Des membres du mouvement Nuit debout sont venus soutenir l'occupation du théâtre parisien par des intermittents du spectacle.

Pour faire pression sur la négociation de leur régime d’assurrance-chômage, les intermittents du spectacle occupent le théâtre parisien pour la deuxième nuit consécutive.

Stéphane Braunschweig a des tas de raisons d’être anxieux : la première de Britannicus qu’il répète à la Comédie Française est dans dix jours et voilà que l’Odéon-Théâtre de l’Europe dont il vient d’être nommé directeur en remplacement de Luc Bondy, a été investi par les intermittents du spectacle réclamant d’y tenir leur assemblée générale ce lundi 25 avril.

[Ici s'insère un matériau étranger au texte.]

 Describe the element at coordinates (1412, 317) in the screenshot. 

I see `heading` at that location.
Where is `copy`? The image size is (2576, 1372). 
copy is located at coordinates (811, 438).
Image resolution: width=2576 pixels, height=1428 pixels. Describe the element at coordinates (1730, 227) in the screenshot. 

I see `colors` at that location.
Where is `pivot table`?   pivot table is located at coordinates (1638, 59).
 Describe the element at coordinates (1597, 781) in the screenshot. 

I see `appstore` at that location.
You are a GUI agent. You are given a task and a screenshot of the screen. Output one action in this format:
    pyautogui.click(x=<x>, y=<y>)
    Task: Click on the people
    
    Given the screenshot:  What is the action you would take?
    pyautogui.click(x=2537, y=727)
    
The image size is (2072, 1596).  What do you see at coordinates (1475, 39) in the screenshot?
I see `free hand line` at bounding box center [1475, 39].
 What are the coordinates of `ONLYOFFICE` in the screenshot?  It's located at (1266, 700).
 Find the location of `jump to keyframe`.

L’occupation est le moyen de faire pression sur les négociations qui se déroulent au même moment au ministère du travail sur le régime d’assurance-chômage des travailleurs du spectacle. « À La Colline plusieurs fois j’ai ouvert la salle aux intermittents pour une assemblée générale, explique le metteur en scène. Là, ils sont plus dans une logique d’occupation, ce qui rend la chose difficile. Occuper un lieu n’est pas anodin, même s’ils l’ont fait de manière responsable et pas agressive. »

Ils sont arrivés à 18 heures, dimanche soir, après la représentation de Phèdre, avec Isabelle Huppert, pour occuper les locaux jusqu’à mardi, gentiment : le lundi, à l’Odéon, c’est relâche. Une trentaine de personnes, « intermittents, étudiants, précaires et nuitdeboutistes », comme ils se désignent eux-mêmes dans le communiqué de presse, lu au mégaphone ce lundi matin depuis la terrasse du théâtre. « De l’argent il y en a, construisons de nouveaux droits », hurle en lettres rouges la grande banderole qu’ils y ont déployée.

La journée de lundi s’annonce longue. À 10 heures, seule une poignée de militants les soutiennent sur la pl...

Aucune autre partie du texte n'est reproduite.